Losing their religion: the hidden crisis of faith among Britain’s young Muslims [View all]
As debate rages over the radicalisation of young British Muslims, are we overlooking a different crisis of faith? Ex-Muslims who dare to speak out are often cut off by their families and fear for their lives. A brave few tell us their stories
Sulaiman Vali is a softly spoken 32-year-old computer engineer. A natural introvert not drawn to controversy or given to making bold statements, he’s the kind of person who is happiest in the background. He lives alone in a modest house on a quiet street in a small town in East Northamptonshire. He doesn’t want to be any more specific than that about the location. “If someone found out where I lived,” he explains, “they could burn my house down.”
Why should such an understated figure, someone who describes himself as a “nobody”, speak as if he’s in a witness protection programme? The answer is that six years ago he decided to declare that he no longer accepted the fundamental tenets of Islam. He stopped being a believing Muslim and became instead an apostate. It sounds quaintly anachronistic, but it’s not a term to be lightly adopted.
Last week the hacking to death in Bangladesh of the blogger Ananta Bijoy Das was a brutal reminder of the risks atheists face in some Muslim-majority countries. And in an era in which British Islamic extremists travel thousands of miles to kill those they deem unbelievers, an apostate’s concern for his or her security at home is perhaps understandable.

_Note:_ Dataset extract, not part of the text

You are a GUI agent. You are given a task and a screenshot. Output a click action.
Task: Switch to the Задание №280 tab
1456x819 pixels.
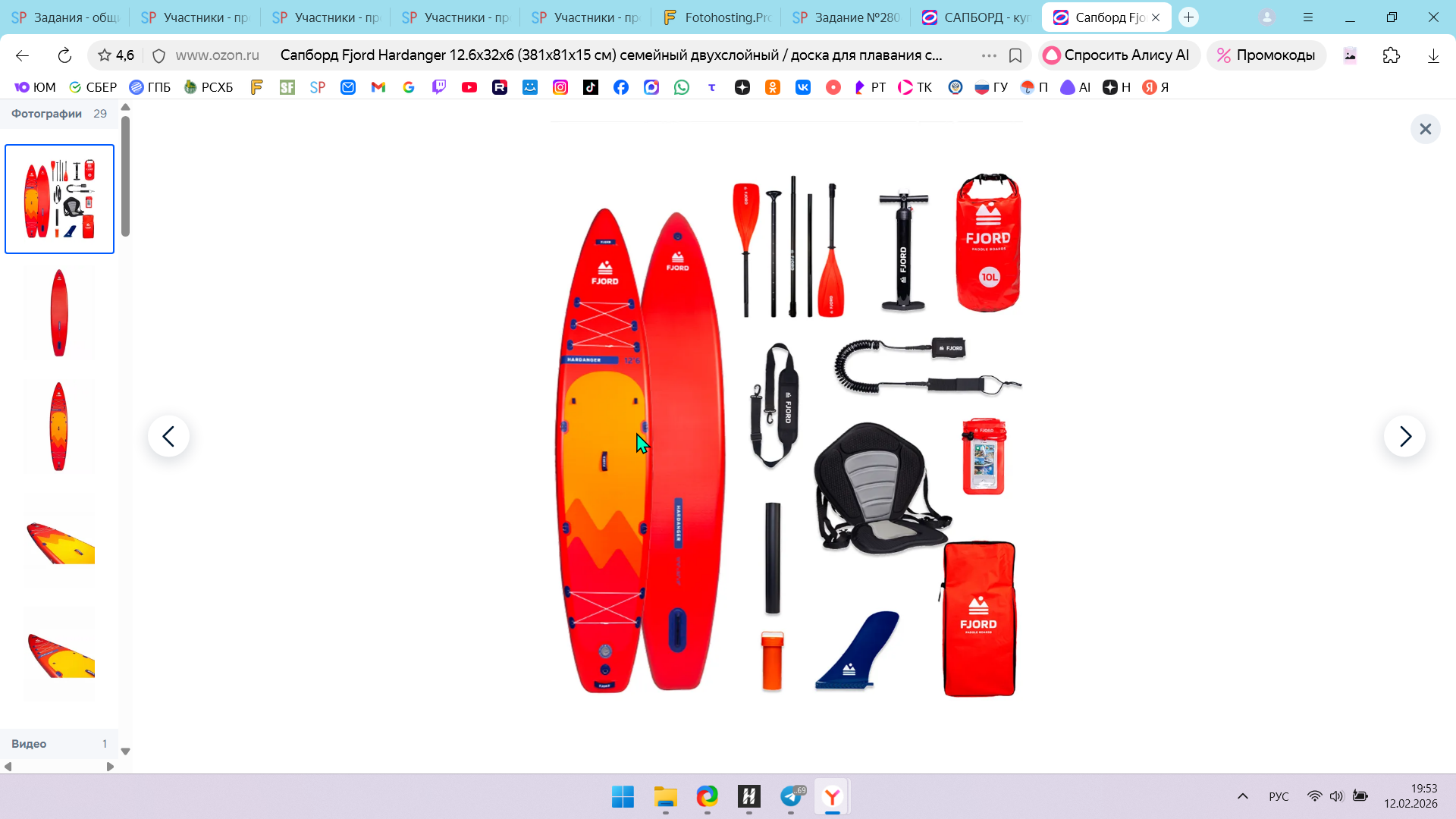tap(846, 17)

“Oh yeah, I’m scared,” agrees Nasreen (not her real name) a feisty 29-year-old asset manager from east London who has been a semi-closeted apostate for nine years. “I’m not so worried about the loonies because it’s almost normal now to get threats. What worries me is that they go back to my parents and damage them, because that’s not unheard of.”
<snip>
http://www.theguardian.com/global/2015/may/17/losing-their-religion-british-ex-muslims-non-believers-hidden-crisis-faith
“At 20, I actually thought I was the only Muslim atheist in the world. You just don’t know about it. I didn’t know you could leave. There’s not a concept of it. It’s hard to explain. It’s like knowing the world is round but you can’t see it.”